Aus dieser Zeit sind die Reste der mittelalterlichen Malereien in den Gewölben und an den Pfeilern des Chorumgangs erhalten. Die Kirche ist mehrfach ausgebrannt. So in den Jahren 1512, 1628, 1713 und am 9. April 1920, als ein Blitz den damals 80 Meter hohen Kirchturm traf. Deshalb besitzt der Turm heute keine barocke Turmhaube mehr, sondern nur ein Zeltdach. Einer der interessantesten Kirchenbauten von Wolgast ist die St.-Gertrud-Kapelle. Sie zählt zu den besonderen architektonischen Kleinodien Pommerns.
Von den ursprünglich über 31 Gertruden-Kapellen ist die Wolgaster Kirche heute die einzige ihrer Art in Vorpommern.
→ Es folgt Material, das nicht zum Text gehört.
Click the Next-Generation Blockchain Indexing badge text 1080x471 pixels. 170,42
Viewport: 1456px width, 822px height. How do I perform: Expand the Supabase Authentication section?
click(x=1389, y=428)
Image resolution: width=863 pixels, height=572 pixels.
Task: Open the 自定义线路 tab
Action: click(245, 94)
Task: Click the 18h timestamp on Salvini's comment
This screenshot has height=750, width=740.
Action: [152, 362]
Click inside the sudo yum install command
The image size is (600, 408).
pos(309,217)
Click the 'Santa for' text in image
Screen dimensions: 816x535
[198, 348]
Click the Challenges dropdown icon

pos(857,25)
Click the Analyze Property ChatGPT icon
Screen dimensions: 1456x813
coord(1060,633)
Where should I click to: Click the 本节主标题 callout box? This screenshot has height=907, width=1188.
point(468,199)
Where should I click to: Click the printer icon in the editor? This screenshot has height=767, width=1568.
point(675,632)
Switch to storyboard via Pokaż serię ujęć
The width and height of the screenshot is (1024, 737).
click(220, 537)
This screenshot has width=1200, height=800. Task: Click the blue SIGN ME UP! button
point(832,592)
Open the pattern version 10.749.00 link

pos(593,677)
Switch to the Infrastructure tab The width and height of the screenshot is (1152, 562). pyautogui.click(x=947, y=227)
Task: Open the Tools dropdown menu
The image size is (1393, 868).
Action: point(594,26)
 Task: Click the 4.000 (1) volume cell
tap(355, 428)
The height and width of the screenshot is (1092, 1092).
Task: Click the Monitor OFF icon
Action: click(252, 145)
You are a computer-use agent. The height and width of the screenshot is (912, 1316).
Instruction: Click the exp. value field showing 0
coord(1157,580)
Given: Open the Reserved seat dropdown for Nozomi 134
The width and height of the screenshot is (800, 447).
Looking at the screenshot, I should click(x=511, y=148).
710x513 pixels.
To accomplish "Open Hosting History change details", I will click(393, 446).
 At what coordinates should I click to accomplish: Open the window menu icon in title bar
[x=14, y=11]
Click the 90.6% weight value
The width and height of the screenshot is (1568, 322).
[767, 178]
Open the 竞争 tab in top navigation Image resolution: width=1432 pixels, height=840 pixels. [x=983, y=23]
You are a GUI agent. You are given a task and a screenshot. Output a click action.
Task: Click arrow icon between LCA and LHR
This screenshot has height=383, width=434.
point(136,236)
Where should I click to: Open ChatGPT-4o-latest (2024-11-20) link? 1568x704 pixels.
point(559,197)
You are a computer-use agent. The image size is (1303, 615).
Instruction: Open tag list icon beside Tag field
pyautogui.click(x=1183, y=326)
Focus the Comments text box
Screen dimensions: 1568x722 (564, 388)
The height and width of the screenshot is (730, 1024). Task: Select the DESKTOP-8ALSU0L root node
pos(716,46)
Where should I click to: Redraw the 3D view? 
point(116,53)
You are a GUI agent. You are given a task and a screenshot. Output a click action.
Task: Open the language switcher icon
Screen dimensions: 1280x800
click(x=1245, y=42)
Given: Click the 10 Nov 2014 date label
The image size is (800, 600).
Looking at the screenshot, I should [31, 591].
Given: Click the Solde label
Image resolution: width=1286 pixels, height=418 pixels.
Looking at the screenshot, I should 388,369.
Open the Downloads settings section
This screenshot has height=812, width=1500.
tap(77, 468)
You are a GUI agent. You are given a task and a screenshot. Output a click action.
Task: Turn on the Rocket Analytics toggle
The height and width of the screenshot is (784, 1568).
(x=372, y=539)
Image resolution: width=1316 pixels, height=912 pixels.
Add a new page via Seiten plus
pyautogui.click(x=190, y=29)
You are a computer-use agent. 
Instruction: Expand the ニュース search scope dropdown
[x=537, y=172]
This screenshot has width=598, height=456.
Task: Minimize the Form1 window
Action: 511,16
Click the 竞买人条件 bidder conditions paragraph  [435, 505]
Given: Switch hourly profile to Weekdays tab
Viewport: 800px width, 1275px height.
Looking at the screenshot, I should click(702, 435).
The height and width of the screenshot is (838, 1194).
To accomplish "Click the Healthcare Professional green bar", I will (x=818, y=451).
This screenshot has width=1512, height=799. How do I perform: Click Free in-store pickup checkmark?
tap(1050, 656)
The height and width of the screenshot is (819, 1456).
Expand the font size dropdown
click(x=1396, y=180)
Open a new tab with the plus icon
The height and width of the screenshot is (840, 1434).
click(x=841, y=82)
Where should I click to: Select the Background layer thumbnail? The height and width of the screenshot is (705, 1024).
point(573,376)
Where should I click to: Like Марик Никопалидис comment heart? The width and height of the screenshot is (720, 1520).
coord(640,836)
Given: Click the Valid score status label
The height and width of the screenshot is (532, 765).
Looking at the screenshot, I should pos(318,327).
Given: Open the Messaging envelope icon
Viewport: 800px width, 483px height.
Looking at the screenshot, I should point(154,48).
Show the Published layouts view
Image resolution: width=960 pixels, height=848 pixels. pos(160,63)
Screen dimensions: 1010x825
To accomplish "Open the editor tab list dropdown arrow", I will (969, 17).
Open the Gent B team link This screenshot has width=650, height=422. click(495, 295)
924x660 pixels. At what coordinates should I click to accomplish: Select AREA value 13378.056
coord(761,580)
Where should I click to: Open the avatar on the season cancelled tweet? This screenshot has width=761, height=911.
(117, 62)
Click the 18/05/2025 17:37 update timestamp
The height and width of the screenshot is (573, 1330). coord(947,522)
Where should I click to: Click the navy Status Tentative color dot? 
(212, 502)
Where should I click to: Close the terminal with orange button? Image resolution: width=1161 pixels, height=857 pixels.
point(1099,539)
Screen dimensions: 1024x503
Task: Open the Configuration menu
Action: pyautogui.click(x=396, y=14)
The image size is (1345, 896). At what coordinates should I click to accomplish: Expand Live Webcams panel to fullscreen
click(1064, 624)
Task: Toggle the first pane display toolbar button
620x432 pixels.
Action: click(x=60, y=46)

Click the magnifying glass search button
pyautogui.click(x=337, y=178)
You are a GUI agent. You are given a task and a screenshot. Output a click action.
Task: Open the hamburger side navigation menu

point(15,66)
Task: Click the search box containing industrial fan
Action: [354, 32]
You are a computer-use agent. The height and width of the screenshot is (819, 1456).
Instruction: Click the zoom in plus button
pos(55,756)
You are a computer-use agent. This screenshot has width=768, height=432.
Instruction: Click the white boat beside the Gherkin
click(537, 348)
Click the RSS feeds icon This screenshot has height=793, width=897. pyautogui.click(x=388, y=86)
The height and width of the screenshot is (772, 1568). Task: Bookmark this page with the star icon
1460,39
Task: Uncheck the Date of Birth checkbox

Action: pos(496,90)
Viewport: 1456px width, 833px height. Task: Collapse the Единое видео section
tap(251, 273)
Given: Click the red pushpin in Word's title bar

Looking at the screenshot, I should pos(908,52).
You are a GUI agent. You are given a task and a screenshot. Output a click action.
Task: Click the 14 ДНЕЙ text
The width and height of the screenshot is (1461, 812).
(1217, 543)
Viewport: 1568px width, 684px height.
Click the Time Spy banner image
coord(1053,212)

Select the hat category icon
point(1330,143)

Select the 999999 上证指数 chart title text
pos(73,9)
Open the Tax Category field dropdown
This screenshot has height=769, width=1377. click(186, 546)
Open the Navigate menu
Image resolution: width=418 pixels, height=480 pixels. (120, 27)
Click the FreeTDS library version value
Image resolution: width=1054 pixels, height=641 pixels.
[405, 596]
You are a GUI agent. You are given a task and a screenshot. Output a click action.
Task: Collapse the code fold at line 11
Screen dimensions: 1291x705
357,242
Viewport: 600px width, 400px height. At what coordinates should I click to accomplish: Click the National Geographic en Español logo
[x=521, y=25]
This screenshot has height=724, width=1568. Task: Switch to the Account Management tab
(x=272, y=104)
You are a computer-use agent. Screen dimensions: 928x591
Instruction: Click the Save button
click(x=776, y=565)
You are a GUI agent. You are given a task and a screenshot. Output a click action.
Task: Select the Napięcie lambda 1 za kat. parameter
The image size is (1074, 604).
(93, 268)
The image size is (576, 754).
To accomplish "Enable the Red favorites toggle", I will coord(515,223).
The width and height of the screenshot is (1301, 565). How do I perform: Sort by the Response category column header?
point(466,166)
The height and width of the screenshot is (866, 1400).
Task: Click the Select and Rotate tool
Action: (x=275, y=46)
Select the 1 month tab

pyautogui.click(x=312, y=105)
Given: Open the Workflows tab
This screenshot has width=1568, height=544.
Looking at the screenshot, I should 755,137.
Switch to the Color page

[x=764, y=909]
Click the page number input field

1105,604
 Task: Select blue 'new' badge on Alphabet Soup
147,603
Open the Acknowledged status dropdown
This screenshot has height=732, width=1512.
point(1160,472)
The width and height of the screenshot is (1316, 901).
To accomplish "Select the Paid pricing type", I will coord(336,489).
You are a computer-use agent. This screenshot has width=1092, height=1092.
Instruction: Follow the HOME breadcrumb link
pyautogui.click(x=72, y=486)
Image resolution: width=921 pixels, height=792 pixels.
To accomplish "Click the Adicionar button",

Als Nachbildung des heiligen Grabes in Jerusalem wurde die Kapelle auf einer Mittelsäule mit 12 Ecken in Backstein ausgeführt. Ein prächtiges Sterngewölbe ziert die Decke des Kirchenraumes.

Bedeutendster Sohn der Stadt ist der 1777 geborene Philipp Otto Runge. Er gilt heute als Begründer der Romantischen Kunst in Deutschland. Sein Geburtshaus, welches heute ein Museum ist, steht in der Nähe des Hafens. Auch die einstige herzogliche Kanzlei, weitere zwei Kirchen, einige interessante Kaufmannshäuser, die Stadtapotheke, ja sogar ein Bauhausgebäude am Markt und natürlich das stadtgeschichtliche Museum "Kaffeemühle" lohnen einen Besuch. Seit der Wende von 1990 wurden viele Häuser der Innenstadt saniert, eine neue Klappbrücke über die Peene wurde eingeweiht und die kleine Stadt blühte wieder einmal neu auf.